プレーオフに進出できそうなチームはトレードで即戦力を獲得し、代わりに将来有望な若手(→「プロスペクト」と呼ばれる)を放出します。プレーオフ進出を争うライバル・チームも同じ動きをして補強を試みるので、自分たちもそうせざるを得ない「囚人のジレンマ」(ゲーム理論の主要な示唆のひとつ)が生じます。
たとえば、ロサンゼルス・エンゼルスは8月1日のトレード期限までに8人の選手を補強し、若手を放出しました。仮に補強をせず、逆に今シーズンで契約が切れてフリー・エージェントになる大谷翔平選手をトレードに出せば、将来有望な若手数名を獲得できました。
しかし、エンゼルスは今シーズンのプレーオフ進出に賭けて彼を残留させました*。こうしたチームは「いまを重視している」といえるでしょう。*大谷選手との契約延長への期待も残留や補強に影響したでしょう。

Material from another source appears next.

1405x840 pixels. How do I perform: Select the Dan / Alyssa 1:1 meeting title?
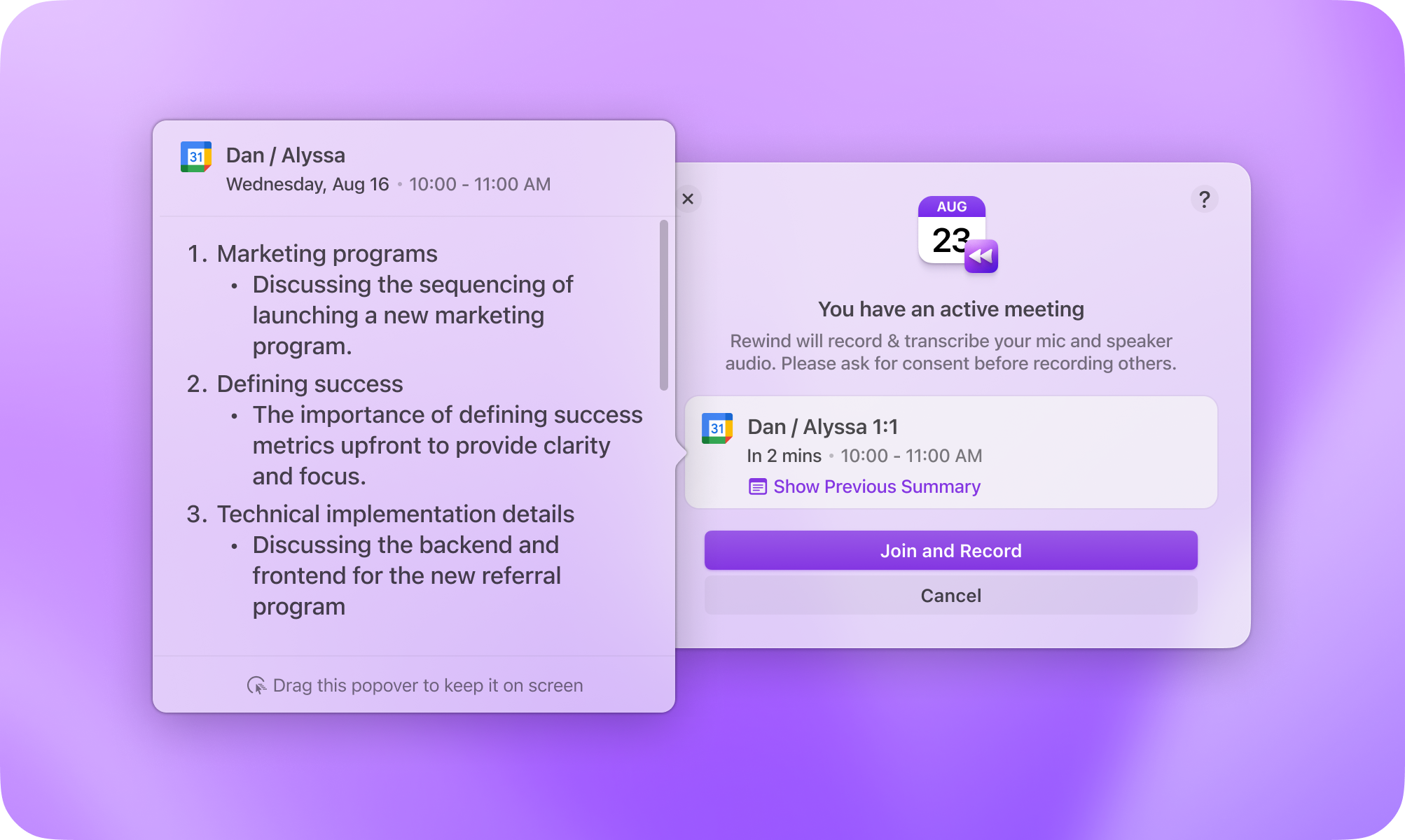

他方で、プレーオフ進出が難しそうなチームはトレードで即戦力を手放し、代わりに将来有望な若手を獲得します。
今年はニューヨーク・メッツの決断が話題になりました。メッツは一昨年と昨年オフに大金をかけ、ともにサイ・ヤング賞(→年間最優秀投手に贈られる賞)を3回獲得した2人の剛腕、マックス・シャーザー投手とジャスティン・バーランダー投手と契約、今シーズンのワールド・シリーズ進出を目指しました。
しかし、チームは精彩を欠き、早くも6月にプレーオフ進出が「望み薄」と判断すると、8月1日のトレード期限までに両投手を相次ぎ放出しました。現在は、2025年以降のワールド・シリーズ進出を目指し、有望な若手を獲得・育成するとして方針転換しています。こうしたチームは「将来を重視している」といえるでしょう。